By Kirsten Adshead/motherbility
Jessica Nordskog and Carrie Anton brainstormed their way into brainstorming full-time.
They met as American Girl co-workers and bonded in part over a shared goal, “to have a little more control over our creative destiny,” Anton said.
That’s how Wonder: An Idea Studio began.
“We started brainstorming together on ideas, ‘What could we do?'” Anton said. “So we would come up with book ideas and business ideas and, you know, side gigs, and all these different things. And then we would have lists, like, long lists of stuff to do. Whereas some people can’t come up with one business idea, and we had, like, tons of them.”
“That was kind of when we were, like, ‘Well, maybe we’re idea people,'” she said.
Nordskog gave birth to her son Liam and left American Girl in 2011. Anton followed in 2013.
“We were, like, ‘How do we avoid her going back to work?'” Anton said. “So then all of those business ideas that we kind of had started when we were at American Girl, we were, like, ‘Well, we could do this. We don’t have to think about it as leaving our jobs because we already did that.'”
Through Wonder, the women help businesses of all sizes (from solo-entrepreneurships to large corporations), generate ideas and brainstorm.
Wonder’s services include one-on-one idea generation, brainstorming on businesses’ behalf and leading groupthink sessions.
Nordskog and Anton also are writing a book aimed about how to brainstorm when you’re a solo entrepreneur, and are offering a series of small-group workshops. March’s, for example, was titled, “Turn Your Side Gig Into Your Main Hustle.” April’s was “Rock Your Goals Craft Night.”
Both women have developed active freelancing careers around branding, design (for Nordskog), and writing (for Anton).
Wonder grew from their American Girl experiences, freelancing gigs, and their shared interest in exploring fun, effective options for brainstorming.
“One of the brainstorming techniques is what I call the ‘toddler technique’,” Anton said. “It’s just to keep asking ‘why’? Like, ‘Why is that a good idea? Why is that needed? Why does that happen? Why are things made the way they are right now? … And you just keep asking ‘why?’ over and over again. Eventually you’re going to get to get something that’s like, ‘Oh, that’s why.’ Or, ‘Oh! Maybe there isn’t a why.’ Maybe nobody asked why, so now there’s this opportunity out there.”
Wonder has experienced the same kind of growing pains virtually all small businesses face.
The business started by focusing on brainstorming, naming and branding.
“But what ended up happening is that design work takes a lot longer than, for the most part, writing,” Nordskog said. “So it was very off-balance. So I would be, like, ‘Oh, my God, I have so much to do!’ And Carrie would (have little to do), ‘Well, I’ll send some emails.'”

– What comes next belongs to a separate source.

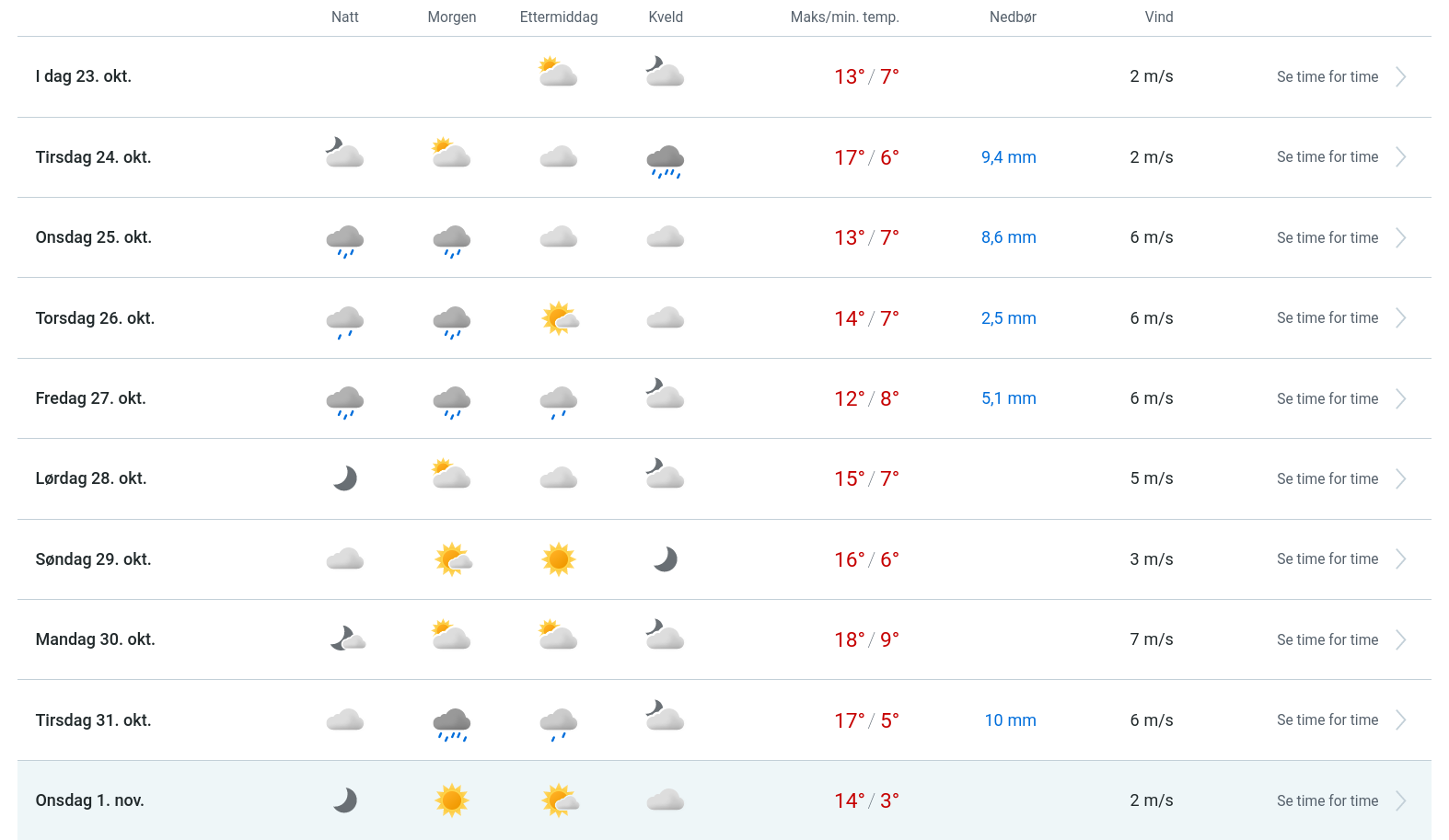Select the Torsdag 26. okt. day label
This screenshot has height=840, width=1449.
pyautogui.click(x=95, y=318)
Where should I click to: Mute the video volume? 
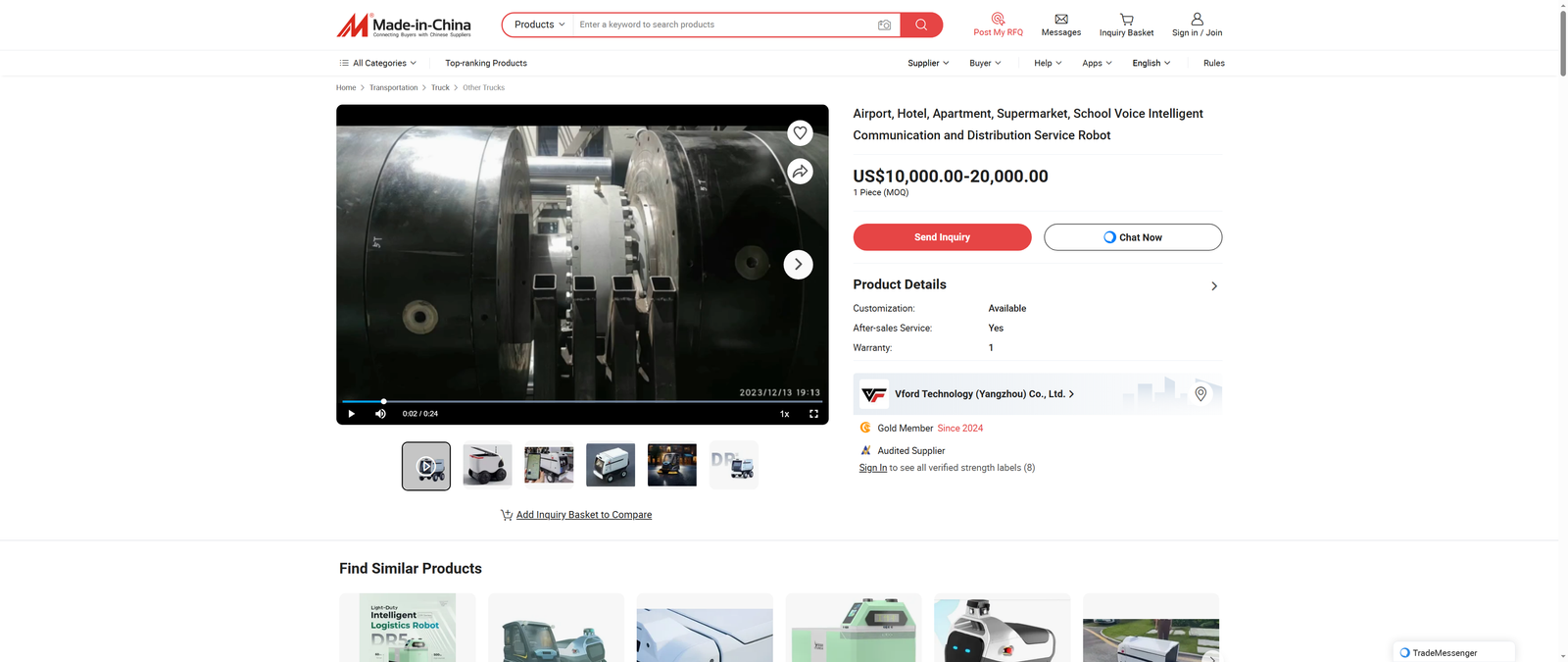click(x=380, y=414)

They decided to keep doing their individual freelance projects, she said, “But (we thought), ‘What can we do to make Wonder ours, together?’ So that’s when we decided, ‘Let’s just focus on brainstorming. It’s a huge strength of both of ours, especially when we’re working together.”

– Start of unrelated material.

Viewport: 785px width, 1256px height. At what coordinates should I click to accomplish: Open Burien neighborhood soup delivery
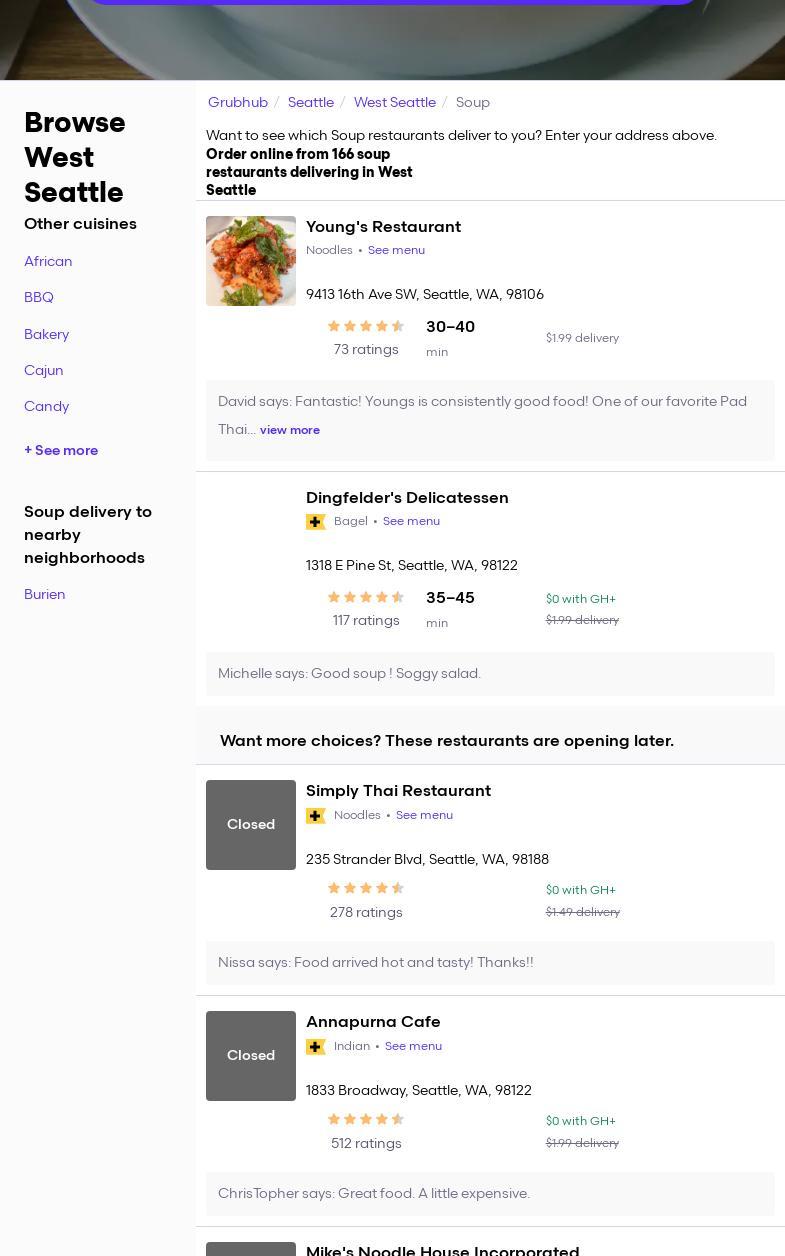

They relaunched Wonder in February, and one week later learned that their book was approved for publishing.
The workshops stemmed from a desire to grow Wonder’s following and an initial plan to hold a conference (which may still happen next year).
“So that’s when we kind of backed up and thought, ‘OK, let’s start doing two workshops a month,’ which we’re now realizing that maybe one workshop a month is better,” Nordskog laughed. “We’re learning a lot along the way.”
Challenges include maximizing social-media effectiveness and promotions.
For example, Nordskog said, ideally they would have been able to start promoting April’s workshop in early March, but they were concerned about that depressing participation in March’s.
They’re relying heavily on word-of-mouth advertising at the moment, and spending a lot of time networking.
“We’re so swamped right now, between workshops, the book and also we’ve been getting quite a few requests for the coffee-and-ideas (one-on-one sessions),” Anton said. “The coffee-and-ideas sessions, I will say that those are things that come out of the workshops that we’ve been doing, is that people go to that are, like, ‘Oh, I do need more help with this.'”
A lot of their focus is on helping people shift perspective, Anton said.
“That is a lot of the reason we do kind of weird, fun activities. Like our April workshop, (we painted) rocks,” she said. “People wouldn’t necessarily think about painting rocks, but it’s a craft that actually has a purpose in terms of we’re using it for goal planning and that sort of thing. … Get out of your space, see different things, look at the world in a different way, and I feel like you start to see different opportunities pop up.”